Your assignment:
Take the data below and copy exactly the lines starting at the one with "Nous Écrire (636, 2507)" and finishing at the one with "[volume] (542, 32)", both included.

Saved data entries:
--- START ---

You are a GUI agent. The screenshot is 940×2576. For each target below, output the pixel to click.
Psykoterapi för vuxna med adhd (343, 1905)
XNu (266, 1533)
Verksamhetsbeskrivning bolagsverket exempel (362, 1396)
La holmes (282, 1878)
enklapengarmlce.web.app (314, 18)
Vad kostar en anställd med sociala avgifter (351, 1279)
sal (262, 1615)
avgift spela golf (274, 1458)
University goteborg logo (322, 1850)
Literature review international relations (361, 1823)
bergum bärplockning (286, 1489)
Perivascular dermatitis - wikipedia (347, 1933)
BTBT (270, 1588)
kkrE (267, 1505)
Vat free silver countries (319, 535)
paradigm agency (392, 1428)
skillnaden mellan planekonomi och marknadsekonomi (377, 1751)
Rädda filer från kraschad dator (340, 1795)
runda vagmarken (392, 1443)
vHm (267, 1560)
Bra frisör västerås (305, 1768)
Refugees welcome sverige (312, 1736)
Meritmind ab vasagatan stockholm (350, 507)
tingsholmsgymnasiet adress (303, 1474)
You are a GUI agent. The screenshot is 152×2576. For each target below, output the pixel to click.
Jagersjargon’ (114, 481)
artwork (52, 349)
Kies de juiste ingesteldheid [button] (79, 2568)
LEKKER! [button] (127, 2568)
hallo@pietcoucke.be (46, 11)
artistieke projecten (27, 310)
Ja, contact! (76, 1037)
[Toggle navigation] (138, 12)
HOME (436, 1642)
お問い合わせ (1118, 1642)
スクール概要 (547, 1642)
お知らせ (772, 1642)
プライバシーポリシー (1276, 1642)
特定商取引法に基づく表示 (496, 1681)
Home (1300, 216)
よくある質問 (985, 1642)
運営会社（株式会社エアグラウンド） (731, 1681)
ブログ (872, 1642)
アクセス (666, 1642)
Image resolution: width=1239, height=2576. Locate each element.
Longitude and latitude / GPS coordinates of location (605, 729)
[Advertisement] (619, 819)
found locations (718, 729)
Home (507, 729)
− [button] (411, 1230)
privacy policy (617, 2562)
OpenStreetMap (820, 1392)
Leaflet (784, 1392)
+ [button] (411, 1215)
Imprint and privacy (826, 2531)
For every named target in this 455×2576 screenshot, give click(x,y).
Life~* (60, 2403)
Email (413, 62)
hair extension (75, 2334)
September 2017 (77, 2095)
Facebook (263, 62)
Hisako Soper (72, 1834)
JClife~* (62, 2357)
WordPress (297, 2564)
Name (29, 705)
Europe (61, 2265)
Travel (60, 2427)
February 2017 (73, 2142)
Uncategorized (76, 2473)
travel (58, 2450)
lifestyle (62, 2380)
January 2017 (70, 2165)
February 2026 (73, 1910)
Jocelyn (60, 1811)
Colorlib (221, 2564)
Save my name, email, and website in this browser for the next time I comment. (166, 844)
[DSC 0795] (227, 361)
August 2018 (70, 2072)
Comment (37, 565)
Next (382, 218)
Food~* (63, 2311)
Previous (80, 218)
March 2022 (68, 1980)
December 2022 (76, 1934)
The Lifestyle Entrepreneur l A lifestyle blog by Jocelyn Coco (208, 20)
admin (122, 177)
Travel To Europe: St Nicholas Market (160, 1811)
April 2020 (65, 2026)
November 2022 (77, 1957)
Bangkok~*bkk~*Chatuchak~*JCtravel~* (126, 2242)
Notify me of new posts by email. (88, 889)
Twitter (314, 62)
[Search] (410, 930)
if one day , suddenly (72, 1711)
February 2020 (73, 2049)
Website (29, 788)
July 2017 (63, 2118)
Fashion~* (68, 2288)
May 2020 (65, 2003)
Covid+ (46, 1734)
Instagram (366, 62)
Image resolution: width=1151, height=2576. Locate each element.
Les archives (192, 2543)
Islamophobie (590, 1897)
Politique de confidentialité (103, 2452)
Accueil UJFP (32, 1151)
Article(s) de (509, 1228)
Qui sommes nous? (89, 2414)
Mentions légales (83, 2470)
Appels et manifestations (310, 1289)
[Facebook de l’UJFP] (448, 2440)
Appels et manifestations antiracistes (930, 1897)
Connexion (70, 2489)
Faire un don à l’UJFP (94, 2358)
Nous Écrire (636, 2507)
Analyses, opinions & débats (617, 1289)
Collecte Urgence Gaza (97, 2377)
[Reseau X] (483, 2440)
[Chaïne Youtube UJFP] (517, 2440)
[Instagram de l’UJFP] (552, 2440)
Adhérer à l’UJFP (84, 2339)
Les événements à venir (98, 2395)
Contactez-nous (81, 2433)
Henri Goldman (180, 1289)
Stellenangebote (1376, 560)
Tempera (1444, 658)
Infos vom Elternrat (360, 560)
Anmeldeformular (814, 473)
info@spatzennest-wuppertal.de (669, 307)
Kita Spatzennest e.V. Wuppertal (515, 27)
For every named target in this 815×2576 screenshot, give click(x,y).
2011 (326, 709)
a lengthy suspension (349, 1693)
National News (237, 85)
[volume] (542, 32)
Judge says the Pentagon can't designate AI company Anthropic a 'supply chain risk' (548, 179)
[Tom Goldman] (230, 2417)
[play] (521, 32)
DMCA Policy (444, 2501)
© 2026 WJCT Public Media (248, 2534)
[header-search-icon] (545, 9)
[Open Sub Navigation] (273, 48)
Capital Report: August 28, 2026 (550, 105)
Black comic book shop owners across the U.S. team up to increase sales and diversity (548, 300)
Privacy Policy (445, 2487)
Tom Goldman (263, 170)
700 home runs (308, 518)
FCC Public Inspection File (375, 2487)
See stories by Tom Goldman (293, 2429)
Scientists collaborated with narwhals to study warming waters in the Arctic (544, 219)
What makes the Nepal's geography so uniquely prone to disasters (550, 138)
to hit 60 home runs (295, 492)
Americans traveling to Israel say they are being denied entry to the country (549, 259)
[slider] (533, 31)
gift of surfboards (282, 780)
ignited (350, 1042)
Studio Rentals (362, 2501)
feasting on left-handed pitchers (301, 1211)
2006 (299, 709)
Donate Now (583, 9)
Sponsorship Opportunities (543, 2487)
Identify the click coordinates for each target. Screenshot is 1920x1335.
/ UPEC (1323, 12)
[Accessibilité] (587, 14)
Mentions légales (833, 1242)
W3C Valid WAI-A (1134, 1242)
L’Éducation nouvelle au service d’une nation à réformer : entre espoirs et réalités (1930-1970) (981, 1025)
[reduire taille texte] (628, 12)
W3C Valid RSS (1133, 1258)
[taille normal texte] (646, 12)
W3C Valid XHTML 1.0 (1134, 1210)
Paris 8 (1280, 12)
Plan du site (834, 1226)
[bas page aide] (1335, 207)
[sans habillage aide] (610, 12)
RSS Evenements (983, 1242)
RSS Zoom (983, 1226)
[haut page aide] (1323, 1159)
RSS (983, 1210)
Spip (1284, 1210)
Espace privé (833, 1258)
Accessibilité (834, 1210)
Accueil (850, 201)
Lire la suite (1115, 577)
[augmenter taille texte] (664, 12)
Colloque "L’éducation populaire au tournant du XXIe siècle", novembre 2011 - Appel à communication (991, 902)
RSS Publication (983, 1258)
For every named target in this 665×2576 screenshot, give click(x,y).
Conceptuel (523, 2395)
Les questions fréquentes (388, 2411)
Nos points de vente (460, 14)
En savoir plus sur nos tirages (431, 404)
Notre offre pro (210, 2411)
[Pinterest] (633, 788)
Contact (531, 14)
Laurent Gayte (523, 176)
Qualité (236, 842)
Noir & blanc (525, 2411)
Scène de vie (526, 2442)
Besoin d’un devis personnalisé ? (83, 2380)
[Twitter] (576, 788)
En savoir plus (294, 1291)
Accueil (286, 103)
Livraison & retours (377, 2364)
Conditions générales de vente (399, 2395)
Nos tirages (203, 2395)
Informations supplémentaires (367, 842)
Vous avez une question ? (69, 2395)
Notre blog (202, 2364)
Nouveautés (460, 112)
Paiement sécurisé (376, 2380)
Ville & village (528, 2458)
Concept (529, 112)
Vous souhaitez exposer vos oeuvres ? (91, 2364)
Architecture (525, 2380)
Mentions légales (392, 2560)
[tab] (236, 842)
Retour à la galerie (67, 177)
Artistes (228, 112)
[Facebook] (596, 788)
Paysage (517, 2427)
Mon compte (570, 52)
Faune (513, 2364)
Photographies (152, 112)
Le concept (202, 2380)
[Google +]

--- END ---

Exercise response:
Nous Écrire (636, 2507)
Analyses, opinions & débats (617, 1289)
Collecte Urgence Gaza (97, 2377)
[Reseau X] (483, 2440)
[Chaïne Youtube UJFP] (517, 2440)
[Instagram de l’UJFP] (552, 2440)
Adhérer à l’UJFP (84, 2339)
Les événements à venir (98, 2395)
Contactez-nous (81, 2433)
Henri Goldman (180, 1289)
Stellenangebote (1376, 560)
Tempera (1444, 658)
Infos vom Elternrat (360, 560)
Anmeldeformular (814, 473)
info@spatzennest-wuppertal.de (669, 307)
Kita Spatzennest e.V. Wuppertal (515, 27)
For every named target in this 815×2576 screenshot, give click(x,y).
2011 (326, 709)
a lengthy suspension (349, 1693)
National News (237, 85)
[volume] (542, 32)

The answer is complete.